Identify and copy each line of the records below that contains the string "width". Treat uppercase and lowercase letters as distinct when matching.

— BEGIN Provided records —

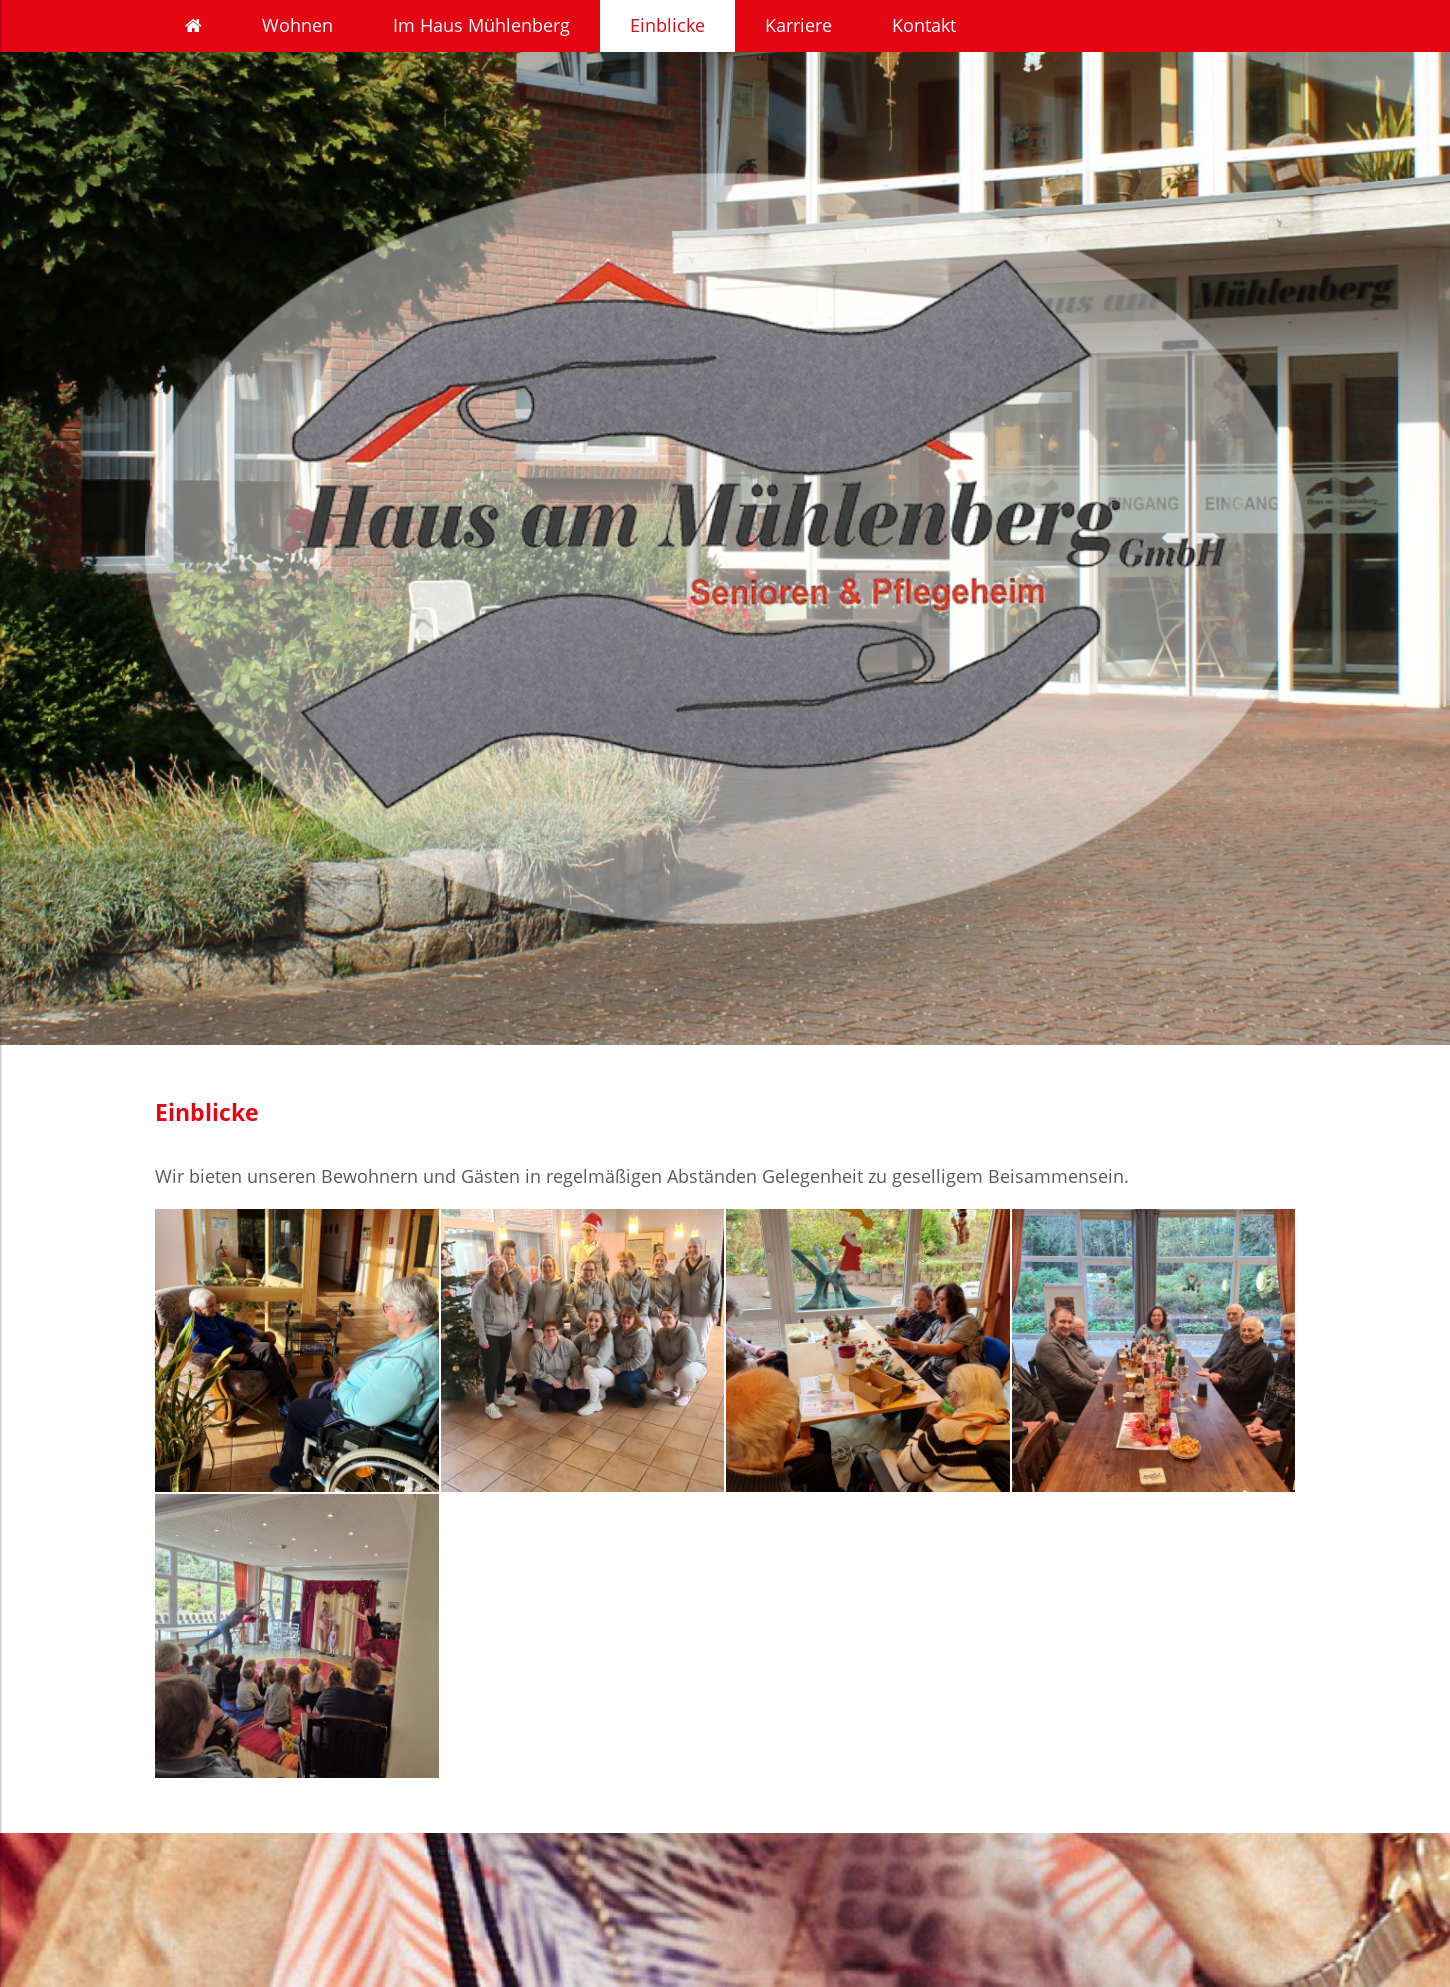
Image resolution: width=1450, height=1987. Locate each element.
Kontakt (924, 25)
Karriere (798, 25)
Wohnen (297, 25)
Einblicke (667, 25)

— END Provided records —

> [Answer to this problem]:
Image resolution: width=1450, height=1987. Locate each element.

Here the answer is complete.